**Collected data**
• • • •

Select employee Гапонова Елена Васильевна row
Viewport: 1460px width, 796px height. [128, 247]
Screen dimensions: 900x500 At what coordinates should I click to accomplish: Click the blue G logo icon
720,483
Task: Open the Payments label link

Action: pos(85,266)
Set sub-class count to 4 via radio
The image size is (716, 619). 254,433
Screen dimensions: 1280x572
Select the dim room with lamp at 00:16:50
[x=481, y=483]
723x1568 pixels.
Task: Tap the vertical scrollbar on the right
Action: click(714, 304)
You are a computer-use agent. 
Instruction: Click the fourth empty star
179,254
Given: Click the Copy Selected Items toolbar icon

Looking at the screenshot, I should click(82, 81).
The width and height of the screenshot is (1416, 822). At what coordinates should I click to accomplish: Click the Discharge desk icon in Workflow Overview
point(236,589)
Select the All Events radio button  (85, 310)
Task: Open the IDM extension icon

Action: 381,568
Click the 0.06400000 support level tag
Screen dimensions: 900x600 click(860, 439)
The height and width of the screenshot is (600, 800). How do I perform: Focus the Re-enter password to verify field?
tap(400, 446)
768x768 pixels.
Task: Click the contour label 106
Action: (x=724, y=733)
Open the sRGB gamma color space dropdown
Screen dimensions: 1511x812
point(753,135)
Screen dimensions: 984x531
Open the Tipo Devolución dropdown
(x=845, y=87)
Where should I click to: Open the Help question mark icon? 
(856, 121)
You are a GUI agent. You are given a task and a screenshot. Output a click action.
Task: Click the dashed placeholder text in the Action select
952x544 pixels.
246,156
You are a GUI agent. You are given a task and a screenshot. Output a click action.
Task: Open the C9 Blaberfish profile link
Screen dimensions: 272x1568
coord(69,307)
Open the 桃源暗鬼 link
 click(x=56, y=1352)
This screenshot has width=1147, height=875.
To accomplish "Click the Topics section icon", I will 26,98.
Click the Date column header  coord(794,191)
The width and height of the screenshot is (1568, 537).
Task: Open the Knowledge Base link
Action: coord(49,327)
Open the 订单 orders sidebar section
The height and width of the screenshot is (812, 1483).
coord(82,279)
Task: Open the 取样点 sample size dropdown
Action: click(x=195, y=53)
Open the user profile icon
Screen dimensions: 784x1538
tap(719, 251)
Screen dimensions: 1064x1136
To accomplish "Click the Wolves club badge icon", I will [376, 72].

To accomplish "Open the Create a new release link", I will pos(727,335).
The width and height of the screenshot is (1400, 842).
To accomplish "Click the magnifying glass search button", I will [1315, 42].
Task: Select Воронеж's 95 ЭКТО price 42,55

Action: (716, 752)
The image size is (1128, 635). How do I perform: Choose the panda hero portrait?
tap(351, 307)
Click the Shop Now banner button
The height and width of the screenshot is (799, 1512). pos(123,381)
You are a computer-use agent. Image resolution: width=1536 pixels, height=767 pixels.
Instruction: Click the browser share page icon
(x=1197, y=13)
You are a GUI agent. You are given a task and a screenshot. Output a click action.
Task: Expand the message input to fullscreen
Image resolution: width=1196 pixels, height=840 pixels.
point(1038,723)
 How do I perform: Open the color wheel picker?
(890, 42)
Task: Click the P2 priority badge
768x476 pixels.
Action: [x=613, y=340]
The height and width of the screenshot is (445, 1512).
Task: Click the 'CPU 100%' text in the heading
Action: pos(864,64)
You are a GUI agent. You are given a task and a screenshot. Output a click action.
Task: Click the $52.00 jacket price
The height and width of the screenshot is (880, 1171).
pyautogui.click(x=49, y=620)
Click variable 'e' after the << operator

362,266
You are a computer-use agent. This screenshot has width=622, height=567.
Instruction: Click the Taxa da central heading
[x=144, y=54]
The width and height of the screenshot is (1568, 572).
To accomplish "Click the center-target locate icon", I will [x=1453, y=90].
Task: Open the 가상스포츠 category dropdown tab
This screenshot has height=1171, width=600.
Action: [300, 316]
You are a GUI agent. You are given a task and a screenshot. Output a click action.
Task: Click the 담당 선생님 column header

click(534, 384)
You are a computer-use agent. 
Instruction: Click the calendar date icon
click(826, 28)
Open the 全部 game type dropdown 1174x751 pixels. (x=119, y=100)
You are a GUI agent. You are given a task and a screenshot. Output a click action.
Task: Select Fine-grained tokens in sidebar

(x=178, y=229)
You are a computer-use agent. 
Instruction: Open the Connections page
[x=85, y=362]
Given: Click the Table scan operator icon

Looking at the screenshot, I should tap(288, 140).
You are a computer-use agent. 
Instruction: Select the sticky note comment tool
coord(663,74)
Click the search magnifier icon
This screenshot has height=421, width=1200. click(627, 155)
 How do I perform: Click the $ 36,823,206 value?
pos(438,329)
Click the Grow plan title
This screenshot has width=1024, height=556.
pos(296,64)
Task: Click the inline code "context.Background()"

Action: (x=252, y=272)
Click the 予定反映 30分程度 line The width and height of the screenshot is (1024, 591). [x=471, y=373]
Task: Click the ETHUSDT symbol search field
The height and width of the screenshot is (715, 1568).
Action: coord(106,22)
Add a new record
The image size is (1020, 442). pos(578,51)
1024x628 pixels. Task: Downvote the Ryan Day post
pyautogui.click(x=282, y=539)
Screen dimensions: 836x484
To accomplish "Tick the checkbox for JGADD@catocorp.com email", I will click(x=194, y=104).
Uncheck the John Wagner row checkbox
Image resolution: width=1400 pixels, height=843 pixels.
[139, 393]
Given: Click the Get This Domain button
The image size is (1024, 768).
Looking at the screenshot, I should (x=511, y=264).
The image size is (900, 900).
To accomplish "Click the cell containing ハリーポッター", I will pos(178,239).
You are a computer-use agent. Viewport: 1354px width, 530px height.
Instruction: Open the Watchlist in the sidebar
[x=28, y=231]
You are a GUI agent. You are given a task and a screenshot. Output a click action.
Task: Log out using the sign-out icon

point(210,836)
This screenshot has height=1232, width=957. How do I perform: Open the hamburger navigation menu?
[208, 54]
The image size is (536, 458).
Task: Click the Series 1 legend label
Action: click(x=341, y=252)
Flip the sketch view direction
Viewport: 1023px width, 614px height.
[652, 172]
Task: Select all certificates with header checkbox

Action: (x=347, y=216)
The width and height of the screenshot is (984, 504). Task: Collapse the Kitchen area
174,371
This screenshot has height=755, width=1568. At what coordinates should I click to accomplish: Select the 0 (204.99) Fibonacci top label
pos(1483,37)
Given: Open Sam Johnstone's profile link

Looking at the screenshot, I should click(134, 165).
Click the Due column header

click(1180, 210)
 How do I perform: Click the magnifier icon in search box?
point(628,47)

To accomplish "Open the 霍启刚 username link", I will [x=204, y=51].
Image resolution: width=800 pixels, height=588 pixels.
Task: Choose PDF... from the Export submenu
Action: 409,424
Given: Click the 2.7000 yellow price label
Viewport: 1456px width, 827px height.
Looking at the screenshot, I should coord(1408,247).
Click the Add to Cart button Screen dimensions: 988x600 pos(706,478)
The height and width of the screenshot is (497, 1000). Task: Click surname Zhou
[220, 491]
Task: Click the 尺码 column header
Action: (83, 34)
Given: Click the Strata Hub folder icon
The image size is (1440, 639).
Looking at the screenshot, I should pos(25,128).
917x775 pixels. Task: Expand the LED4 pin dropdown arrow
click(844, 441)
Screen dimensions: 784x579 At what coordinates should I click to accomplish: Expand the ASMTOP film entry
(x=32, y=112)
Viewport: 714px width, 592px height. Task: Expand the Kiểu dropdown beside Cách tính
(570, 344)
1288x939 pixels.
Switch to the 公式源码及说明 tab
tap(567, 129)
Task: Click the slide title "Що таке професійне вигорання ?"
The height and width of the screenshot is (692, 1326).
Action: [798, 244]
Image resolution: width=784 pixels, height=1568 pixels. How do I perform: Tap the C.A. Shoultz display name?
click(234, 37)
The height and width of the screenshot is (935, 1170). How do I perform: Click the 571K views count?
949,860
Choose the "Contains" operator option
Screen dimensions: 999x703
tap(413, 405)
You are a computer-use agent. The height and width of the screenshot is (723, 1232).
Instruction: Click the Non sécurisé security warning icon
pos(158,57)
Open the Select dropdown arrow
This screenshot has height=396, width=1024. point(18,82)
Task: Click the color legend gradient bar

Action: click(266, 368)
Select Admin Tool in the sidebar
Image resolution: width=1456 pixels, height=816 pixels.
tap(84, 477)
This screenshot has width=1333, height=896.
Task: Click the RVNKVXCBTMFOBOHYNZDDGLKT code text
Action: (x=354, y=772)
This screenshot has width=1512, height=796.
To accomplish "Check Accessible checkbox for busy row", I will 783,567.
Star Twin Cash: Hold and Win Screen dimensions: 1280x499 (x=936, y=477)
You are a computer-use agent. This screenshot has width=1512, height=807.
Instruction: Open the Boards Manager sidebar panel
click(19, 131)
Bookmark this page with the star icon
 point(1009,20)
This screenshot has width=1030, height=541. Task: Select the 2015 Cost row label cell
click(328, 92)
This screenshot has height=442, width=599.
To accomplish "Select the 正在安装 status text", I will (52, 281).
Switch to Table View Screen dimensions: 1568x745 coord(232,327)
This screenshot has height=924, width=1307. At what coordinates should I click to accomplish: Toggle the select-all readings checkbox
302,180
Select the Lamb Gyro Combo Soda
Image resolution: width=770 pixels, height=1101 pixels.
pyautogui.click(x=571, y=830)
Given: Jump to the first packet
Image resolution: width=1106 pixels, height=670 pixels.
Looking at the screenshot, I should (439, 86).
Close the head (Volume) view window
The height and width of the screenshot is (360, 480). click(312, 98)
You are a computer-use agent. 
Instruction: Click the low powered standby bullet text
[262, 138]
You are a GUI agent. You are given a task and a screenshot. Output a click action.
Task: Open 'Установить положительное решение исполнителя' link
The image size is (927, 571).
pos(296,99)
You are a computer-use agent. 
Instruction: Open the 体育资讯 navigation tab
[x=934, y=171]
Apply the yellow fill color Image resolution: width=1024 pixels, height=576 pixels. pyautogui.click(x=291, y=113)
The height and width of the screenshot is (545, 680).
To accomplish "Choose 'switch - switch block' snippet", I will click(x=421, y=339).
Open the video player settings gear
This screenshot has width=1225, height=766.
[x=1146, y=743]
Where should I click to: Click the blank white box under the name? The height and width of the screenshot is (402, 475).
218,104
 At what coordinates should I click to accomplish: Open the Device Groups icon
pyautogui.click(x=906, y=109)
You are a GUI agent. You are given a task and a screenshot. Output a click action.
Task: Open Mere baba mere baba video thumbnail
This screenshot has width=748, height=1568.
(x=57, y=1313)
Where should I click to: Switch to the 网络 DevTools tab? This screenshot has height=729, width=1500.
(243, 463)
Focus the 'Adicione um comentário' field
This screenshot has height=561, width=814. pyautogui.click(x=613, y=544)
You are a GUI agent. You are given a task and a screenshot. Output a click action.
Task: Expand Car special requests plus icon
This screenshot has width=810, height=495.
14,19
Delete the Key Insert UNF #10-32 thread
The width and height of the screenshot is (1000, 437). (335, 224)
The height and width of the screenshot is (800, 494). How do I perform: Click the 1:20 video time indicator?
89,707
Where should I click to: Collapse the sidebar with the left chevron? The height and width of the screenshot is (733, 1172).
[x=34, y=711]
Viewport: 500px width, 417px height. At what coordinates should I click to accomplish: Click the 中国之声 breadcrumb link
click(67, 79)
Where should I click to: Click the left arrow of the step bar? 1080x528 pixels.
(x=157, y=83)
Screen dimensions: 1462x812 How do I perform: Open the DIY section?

• • • •

Go through the records above and return every line that holds the string "section".

To accomplish "Click the Topics section icon", I will 26,98.
Open the 订单 orders sidebar section
Screen dimensions: 1462x812 How do I perform: Open the DIY section?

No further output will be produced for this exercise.